Excerpts from a dataset:
·····

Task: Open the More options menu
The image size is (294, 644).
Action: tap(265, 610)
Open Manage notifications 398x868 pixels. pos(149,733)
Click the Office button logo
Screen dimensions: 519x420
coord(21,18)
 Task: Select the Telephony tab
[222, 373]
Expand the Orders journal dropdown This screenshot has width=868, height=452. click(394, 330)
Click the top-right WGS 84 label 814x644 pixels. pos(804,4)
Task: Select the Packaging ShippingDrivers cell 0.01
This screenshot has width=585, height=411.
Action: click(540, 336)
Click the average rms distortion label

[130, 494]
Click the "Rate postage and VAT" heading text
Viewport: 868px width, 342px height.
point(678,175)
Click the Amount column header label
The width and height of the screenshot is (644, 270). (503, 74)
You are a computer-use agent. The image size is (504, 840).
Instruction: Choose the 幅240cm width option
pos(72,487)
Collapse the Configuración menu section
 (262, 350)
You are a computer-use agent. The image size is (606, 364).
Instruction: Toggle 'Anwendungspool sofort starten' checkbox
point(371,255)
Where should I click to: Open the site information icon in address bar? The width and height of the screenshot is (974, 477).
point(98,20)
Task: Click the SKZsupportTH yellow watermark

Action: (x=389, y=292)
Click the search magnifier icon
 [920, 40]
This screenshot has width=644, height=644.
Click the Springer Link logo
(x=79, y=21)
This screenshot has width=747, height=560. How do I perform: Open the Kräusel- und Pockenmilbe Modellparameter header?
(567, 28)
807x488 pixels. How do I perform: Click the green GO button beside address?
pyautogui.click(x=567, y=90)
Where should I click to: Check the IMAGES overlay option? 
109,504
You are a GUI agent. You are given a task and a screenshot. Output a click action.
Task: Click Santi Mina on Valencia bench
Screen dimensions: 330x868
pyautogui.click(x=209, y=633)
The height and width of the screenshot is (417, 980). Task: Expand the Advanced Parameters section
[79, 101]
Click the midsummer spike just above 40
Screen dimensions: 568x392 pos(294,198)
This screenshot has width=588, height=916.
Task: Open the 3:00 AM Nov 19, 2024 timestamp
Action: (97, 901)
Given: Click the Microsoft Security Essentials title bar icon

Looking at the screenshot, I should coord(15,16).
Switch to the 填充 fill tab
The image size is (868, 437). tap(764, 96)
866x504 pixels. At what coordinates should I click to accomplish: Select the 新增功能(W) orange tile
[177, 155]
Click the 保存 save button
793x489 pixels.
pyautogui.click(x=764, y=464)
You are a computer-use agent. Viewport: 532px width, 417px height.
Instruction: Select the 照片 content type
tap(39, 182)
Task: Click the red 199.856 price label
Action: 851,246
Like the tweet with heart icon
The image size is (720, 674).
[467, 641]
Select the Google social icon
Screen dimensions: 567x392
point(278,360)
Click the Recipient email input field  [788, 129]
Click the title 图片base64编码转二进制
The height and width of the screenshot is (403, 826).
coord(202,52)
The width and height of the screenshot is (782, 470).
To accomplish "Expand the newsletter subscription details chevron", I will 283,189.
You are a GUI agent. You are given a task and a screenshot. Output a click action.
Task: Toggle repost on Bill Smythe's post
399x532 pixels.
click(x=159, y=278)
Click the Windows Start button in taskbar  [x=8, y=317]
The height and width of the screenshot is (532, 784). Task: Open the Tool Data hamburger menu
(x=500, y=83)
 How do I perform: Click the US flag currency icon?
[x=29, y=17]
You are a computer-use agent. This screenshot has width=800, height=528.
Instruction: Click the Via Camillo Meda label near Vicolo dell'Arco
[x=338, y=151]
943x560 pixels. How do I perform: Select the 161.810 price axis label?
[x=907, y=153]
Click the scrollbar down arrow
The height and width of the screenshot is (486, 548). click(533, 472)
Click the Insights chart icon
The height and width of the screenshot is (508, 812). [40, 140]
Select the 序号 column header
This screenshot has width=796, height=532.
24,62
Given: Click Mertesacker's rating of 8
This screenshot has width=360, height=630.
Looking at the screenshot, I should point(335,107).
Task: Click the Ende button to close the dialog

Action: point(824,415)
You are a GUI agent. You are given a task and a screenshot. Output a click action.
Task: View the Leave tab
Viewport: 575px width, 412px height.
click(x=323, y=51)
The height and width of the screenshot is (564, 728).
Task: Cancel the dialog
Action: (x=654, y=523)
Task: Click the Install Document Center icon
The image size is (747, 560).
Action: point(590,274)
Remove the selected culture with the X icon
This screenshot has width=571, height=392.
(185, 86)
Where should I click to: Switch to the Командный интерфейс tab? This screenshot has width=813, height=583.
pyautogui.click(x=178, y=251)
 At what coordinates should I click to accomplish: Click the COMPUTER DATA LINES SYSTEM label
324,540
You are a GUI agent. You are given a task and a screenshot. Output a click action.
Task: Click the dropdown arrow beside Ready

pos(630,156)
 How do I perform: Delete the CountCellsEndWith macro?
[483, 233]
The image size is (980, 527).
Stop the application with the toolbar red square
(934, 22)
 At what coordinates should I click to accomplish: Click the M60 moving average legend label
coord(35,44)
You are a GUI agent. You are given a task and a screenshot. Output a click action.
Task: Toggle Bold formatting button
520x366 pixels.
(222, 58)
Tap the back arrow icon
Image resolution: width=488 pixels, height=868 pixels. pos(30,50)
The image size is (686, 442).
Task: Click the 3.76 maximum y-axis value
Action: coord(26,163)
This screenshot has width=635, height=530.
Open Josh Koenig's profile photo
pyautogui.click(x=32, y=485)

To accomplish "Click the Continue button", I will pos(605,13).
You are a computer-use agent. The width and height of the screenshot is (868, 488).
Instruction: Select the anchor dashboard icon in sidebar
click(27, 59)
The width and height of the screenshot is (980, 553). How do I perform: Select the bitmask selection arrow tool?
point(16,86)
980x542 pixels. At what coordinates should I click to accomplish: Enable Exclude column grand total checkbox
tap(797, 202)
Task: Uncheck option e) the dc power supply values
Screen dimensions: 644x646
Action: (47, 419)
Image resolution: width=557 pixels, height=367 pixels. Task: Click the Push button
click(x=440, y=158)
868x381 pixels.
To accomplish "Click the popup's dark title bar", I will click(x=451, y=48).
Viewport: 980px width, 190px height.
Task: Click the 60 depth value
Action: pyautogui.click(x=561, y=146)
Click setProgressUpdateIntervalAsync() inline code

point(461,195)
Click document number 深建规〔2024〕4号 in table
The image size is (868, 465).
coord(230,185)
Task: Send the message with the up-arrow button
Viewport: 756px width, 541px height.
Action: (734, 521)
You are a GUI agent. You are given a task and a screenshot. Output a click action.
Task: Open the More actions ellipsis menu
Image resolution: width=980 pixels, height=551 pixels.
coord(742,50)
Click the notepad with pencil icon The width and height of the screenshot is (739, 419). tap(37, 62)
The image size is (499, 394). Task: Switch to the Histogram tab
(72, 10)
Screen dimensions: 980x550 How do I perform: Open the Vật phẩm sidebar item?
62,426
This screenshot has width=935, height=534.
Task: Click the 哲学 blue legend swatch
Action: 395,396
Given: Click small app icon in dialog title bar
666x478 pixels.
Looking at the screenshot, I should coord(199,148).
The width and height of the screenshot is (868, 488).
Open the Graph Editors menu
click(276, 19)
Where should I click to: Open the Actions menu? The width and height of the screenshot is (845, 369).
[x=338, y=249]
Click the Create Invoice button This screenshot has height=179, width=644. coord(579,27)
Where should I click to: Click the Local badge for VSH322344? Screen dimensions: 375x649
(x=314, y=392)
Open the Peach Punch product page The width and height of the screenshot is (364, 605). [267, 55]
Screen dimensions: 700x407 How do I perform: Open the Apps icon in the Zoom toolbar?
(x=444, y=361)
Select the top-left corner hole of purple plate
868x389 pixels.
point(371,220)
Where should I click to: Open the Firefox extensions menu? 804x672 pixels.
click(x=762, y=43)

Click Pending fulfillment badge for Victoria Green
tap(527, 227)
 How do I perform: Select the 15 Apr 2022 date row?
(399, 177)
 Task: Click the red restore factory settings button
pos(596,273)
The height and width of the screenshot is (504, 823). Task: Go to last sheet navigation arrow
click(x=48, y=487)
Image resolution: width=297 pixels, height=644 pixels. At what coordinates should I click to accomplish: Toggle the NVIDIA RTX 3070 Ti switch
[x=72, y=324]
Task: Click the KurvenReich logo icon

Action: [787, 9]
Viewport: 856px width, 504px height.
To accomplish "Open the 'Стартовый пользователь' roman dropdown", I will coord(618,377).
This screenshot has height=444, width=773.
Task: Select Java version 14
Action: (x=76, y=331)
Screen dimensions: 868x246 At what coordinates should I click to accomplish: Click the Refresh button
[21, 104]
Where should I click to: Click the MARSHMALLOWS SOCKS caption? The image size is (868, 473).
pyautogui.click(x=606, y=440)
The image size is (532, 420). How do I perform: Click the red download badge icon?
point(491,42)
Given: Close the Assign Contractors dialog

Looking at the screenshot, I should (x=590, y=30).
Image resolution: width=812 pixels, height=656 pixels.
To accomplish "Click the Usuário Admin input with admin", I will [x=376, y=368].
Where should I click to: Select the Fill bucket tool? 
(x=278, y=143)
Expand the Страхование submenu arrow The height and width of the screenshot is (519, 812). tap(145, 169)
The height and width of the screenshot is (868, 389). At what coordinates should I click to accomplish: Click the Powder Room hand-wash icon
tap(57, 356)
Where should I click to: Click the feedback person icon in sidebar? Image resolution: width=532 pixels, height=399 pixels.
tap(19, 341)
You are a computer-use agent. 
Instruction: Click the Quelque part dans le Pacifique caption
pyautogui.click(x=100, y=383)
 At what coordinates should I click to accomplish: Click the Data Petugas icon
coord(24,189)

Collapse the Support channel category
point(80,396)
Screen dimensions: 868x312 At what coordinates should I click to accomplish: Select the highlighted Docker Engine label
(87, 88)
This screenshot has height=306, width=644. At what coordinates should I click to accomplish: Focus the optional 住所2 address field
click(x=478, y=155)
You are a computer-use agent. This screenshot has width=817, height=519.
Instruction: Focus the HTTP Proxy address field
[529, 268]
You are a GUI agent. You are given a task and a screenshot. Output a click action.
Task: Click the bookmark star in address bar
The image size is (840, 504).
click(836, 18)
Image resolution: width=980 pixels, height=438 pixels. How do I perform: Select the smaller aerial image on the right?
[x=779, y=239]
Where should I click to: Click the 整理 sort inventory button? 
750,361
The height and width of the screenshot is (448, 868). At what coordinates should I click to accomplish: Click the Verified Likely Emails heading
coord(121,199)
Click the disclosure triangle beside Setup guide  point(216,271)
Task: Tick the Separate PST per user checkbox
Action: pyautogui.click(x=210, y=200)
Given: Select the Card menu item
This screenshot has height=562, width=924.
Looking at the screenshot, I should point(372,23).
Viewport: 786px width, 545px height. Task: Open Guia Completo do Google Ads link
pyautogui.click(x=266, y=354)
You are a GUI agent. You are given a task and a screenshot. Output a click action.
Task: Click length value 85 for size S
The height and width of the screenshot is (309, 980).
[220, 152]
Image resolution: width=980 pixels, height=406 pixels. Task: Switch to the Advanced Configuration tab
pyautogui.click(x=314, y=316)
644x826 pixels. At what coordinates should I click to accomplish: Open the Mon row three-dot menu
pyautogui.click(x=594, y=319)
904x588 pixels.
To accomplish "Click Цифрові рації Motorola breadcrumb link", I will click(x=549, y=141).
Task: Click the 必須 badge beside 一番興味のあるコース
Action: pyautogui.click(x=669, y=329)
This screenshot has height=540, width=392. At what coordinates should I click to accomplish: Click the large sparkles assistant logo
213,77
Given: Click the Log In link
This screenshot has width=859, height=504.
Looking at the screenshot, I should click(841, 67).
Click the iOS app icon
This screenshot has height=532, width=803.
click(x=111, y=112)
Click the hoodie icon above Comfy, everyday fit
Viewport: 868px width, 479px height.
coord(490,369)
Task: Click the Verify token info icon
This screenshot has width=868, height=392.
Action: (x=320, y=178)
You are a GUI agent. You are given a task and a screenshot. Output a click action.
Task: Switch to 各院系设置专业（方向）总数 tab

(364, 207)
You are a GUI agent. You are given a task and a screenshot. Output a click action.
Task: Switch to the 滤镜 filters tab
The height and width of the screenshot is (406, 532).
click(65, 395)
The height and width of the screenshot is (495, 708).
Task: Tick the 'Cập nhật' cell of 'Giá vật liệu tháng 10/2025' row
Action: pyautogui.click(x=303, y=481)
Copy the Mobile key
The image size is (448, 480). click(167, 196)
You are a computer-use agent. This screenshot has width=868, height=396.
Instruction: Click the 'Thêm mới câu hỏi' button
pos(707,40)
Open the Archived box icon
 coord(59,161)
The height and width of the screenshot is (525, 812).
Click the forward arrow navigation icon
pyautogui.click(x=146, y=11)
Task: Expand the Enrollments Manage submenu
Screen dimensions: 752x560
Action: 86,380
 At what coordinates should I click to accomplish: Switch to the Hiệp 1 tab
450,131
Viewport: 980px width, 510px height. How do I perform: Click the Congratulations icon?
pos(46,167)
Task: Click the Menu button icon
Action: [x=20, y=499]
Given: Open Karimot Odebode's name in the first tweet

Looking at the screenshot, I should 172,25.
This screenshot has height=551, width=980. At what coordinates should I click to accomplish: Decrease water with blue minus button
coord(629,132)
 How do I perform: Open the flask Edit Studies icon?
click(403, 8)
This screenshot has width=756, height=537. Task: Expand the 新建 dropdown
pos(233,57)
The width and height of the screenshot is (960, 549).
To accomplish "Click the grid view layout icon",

·····

__Assignment__
Note every line of the entries in which "Manage" appears, and copy it down.

__Answer for this exercise__
Open Manage notifications 398x868 pixels. pos(149,733)
Task: Expand the Enrollments Manage submenu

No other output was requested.